The challenges, however, are not lacking: the renovation of buildings – which is one of the main sources of emissions for cities -, the decarbonization of transport, food autonomy… “On the first two subjects, there has a lot of inertia and it is expensive”, notes the LSCE researcher. This is the reason why the majority of actors – states, companies or cities – are rather counting on the horizon 2040, and especially 2050. The Paris Climate Plan, currently being revised, keeps this last objective for “build a carbon-neutral and 100% renewable energy city”. But “the ambitions for 2030 are maintained: go faster, more locally, more socially”, adds Yann Françoise. It remains to detail a roadmap. “Overall, the Climate plans are quite vague. They give an objective but not the recipe for achieving it”, regrets Philippe Ciais. He also points to another weakness of metropolitan areas: “the lack of tools to make a correct inventory of their emissions”. The Consortium NetZero Tracker has recently been alarmed. “Emission reduction promises made by these ‘non-state entities’ suffer from an overall credibility deficit,” he said. in an analysis.

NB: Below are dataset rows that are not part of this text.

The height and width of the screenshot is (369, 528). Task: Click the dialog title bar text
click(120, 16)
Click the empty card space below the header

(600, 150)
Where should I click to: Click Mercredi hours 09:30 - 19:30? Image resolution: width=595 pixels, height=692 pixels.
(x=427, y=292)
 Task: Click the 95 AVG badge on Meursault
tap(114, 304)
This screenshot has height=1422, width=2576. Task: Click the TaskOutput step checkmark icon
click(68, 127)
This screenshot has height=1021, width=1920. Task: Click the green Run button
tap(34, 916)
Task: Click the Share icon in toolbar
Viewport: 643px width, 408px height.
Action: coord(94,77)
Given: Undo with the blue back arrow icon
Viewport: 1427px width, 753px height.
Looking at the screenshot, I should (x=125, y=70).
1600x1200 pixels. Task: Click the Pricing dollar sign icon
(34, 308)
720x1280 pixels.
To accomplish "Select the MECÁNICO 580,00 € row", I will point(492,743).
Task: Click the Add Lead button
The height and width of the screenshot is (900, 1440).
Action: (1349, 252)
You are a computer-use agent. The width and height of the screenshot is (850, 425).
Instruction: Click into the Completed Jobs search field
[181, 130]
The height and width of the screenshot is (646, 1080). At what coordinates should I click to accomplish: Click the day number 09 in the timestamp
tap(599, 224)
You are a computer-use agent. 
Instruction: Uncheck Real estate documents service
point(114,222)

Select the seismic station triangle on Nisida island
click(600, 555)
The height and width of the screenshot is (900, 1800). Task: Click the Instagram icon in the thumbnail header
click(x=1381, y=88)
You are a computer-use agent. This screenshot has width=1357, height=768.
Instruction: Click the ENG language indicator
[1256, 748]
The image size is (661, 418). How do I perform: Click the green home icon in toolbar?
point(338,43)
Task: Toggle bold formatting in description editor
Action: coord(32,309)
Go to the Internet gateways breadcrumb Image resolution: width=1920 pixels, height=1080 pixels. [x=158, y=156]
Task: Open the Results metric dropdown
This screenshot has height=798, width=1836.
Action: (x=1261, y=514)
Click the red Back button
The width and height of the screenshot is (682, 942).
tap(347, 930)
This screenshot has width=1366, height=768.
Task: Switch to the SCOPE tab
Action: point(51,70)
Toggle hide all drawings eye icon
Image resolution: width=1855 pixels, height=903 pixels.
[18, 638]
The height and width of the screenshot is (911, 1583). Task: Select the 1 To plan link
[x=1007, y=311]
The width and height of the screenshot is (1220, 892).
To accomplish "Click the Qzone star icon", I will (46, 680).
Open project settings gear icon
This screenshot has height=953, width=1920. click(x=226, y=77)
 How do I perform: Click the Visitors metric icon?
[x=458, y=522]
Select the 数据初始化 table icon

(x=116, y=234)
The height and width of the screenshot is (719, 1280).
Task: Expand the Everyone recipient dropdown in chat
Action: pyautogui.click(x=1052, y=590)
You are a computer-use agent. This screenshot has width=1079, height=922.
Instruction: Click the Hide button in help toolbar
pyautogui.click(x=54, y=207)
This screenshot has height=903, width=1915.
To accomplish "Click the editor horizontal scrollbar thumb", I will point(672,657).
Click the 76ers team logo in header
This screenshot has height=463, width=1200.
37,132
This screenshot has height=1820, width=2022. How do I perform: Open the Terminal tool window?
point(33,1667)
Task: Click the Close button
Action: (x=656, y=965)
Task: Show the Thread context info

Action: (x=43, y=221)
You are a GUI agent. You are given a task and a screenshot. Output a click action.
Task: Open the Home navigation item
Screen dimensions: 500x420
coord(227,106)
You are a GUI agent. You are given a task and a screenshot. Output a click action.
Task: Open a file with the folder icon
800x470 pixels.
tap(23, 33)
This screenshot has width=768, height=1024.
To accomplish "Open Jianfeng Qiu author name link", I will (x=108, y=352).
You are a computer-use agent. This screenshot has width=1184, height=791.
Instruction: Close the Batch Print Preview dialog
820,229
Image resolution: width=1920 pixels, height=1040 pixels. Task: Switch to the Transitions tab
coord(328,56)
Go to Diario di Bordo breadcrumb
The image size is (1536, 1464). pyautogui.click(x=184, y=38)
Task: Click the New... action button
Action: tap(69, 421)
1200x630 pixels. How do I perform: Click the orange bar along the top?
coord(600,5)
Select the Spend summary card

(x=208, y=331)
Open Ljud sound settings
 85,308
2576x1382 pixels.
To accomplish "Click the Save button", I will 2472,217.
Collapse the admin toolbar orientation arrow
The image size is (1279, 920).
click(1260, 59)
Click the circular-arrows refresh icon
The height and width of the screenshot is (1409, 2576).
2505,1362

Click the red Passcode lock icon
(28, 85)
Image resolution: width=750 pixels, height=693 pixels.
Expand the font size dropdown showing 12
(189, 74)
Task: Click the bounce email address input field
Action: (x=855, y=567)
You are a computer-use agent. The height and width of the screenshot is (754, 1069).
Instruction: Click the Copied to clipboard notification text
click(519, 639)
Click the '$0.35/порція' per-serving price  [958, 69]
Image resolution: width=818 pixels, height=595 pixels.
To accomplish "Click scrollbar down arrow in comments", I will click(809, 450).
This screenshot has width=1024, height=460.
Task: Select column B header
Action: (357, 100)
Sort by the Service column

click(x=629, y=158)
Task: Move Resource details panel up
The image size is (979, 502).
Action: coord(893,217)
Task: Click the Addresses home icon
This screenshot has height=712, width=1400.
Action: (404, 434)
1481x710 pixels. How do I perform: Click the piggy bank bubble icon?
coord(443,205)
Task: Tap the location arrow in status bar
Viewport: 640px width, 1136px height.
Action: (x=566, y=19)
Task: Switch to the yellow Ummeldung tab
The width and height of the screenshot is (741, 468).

If Hélène Chartier admits that this EU project of carbon neutrality in 2030 could have been defined in a clumsy way, she welcomes the ripple effect it can generate. “There is a positive competition between the actors. This creates a club of cities that stimulate each other”, observes the director of urban planning and architecture of the global network C40 Cities. The main objective remains, according to her, “to be aligned with that of the Paris agreement”, even if the latter seems increasingly out of reach. “Carbon neutrality is not, in any case, viable at the level of a city, concludes Anne Bringault, coordinator of the programs of the Climate Action Network (RAC). Let’s simply take the example of the absorption of carbon by plants. , trees… The only way to do that is to look at it globally.”